The making of Mt Everest: channel flow and low-angle normal faults in the compressional Himalayan orogen

Abstract

Mt Everest (8849 m) spans the Greater Himalayan Sequence metamorphic rocks and the base of the unmetamorphosed Tethyan sedimentary rocks in the Nepal–South Tibet Himalaya. Two north-dipping, low-angle normal faults cut the massif: the upper Qomolangma Detachment placing Ordovician sedimentary rocks above Everest Series greenschist–amphibolite facies rocks; and the lower Lhotse Detachment placing Everest Series schists above sillimanite gneisses, migmatites and leucogranites. The two faults merge northwards into one large ductile shear zone (the South Tibetan Detachment). Pressure–temperature constraints and structural restoration show that the South Tibetan Detachment acted as a passive roof fault during extrusion of the footwall.
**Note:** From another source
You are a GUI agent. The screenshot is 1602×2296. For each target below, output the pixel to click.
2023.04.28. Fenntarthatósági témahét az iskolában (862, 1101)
At least 120 km of southward flow of the footwall rocks occurred during the Miocene, resulting in the exhumation of rocks that were buried to 5.5 kbar (c. 18–22 km depth) below the detachment, juxtaposing them against hanging wall rocks that are essentially unmetamorphosed. The low-angle normal faults were operative during north–south convergence and reflect the exhumation of a locked passive roof fault, unrelated to any crustal extensional processes. U–(Th)–Pb dating of peraluminous leucogranites exposed on Mt Everest (21–20 Ma), Nuptse (c. 19–18 Ma) and along the Rongbuk valley (15.6–15.4 Ma) show that ductile extrusion occurred during the Early Miocene, with brittle faulting at <15.4 Ma during exhumation.